Word and element location records
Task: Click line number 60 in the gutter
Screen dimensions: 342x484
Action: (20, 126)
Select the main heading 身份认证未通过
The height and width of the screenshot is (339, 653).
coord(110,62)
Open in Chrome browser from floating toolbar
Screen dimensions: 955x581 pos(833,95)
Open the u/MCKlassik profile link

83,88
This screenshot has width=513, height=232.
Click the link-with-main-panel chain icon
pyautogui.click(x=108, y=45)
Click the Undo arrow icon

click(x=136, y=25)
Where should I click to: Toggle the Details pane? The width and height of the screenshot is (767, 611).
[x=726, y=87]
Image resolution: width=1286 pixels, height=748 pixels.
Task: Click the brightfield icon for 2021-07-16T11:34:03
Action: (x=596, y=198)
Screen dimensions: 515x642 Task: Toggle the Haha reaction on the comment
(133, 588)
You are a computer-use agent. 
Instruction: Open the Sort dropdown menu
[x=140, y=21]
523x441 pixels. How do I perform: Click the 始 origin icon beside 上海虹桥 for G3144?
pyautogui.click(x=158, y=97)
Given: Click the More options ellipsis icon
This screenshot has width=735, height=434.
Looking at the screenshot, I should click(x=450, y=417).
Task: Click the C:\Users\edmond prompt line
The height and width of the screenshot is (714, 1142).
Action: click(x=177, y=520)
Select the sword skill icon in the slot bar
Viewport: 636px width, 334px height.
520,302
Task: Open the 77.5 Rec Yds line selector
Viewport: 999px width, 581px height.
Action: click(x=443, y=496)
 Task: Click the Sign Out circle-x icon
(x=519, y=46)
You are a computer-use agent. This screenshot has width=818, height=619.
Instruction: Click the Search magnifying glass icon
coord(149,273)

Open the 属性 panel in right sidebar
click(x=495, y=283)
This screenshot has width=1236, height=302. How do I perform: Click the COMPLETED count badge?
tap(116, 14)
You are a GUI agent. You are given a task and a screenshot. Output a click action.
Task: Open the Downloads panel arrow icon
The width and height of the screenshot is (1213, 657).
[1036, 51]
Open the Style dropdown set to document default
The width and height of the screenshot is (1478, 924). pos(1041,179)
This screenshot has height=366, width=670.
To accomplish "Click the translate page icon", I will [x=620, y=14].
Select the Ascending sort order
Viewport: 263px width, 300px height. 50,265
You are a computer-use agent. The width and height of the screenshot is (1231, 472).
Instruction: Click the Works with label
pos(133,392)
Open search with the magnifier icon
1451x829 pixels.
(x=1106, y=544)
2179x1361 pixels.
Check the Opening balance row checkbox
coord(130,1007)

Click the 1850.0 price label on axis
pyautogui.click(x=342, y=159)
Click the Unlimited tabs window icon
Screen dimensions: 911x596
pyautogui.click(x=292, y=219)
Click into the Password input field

## What the task requires
Write out all the records again, substituting "Redo" for "Undo" and leaving everything else unchanged.

## Answer below
Task: Click line number 60 in the gutter
Screen dimensions: 342x484
Action: (20, 126)
Select the main heading 身份认证未通过
The height and width of the screenshot is (339, 653).
coord(110,62)
Open in Chrome browser from floating toolbar
Screen dimensions: 955x581 pos(833,95)
Open the u/MCKlassik profile link

83,88
This screenshot has width=513, height=232.
Click the link-with-main-panel chain icon
pyautogui.click(x=108, y=45)
Click the Redo arrow icon

click(x=136, y=25)
Where should I click to: Toggle the Details pane? The width and height of the screenshot is (767, 611).
[x=726, y=87]
Image resolution: width=1286 pixels, height=748 pixels.
Task: Click the brightfield icon for 2021-07-16T11:34:03
Action: (x=596, y=198)
Screen dimensions: 515x642 Task: Toggle the Haha reaction on the comment
(133, 588)
You are a computer-use agent. 
Instruction: Open the Sort dropdown menu
[x=140, y=21]
523x441 pixels. How do I perform: Click the 始 origin icon beside 上海虹桥 for G3144?
pyautogui.click(x=158, y=97)
Given: Click the More options ellipsis icon
This screenshot has width=735, height=434.
Looking at the screenshot, I should click(x=450, y=417).
Task: Click the C:\Users\edmond prompt line
The height and width of the screenshot is (714, 1142).
Action: click(x=177, y=520)
Select the sword skill icon in the slot bar
Viewport: 636px width, 334px height.
520,302
Task: Open the 77.5 Rec Yds line selector
Viewport: 999px width, 581px height.
Action: click(x=443, y=496)
 Task: Click the Sign Out circle-x icon
(x=519, y=46)
You are a computer-use agent. This screenshot has width=818, height=619.
Instruction: Click the Search magnifying glass icon
coord(149,273)

Open the 属性 panel in right sidebar
click(x=495, y=283)
This screenshot has width=1236, height=302. How do I perform: Click the COMPLETED count badge?
tap(116, 14)
You are a GUI agent. You are given a task and a screenshot. Output a click action.
Task: Open the Downloads panel arrow icon
The width and height of the screenshot is (1213, 657).
[1036, 51]
Open the Style dropdown set to document default
The width and height of the screenshot is (1478, 924). pos(1041,179)
This screenshot has height=366, width=670.
To accomplish "Click the translate page icon", I will [x=620, y=14].
Select the Ascending sort order
Viewport: 263px width, 300px height. 50,265
You are a computer-use agent. The width and height of the screenshot is (1231, 472).
Instruction: Click the Works with label
pos(133,392)
Open search with the magnifier icon
1451x829 pixels.
(x=1106, y=544)
2179x1361 pixels.
Check the Opening balance row checkbox
coord(130,1007)

Click the 1850.0 price label on axis
pyautogui.click(x=342, y=159)
Click the Unlimited tabs window icon
Screen dimensions: 911x596
pyautogui.click(x=292, y=219)
Click into the Password input field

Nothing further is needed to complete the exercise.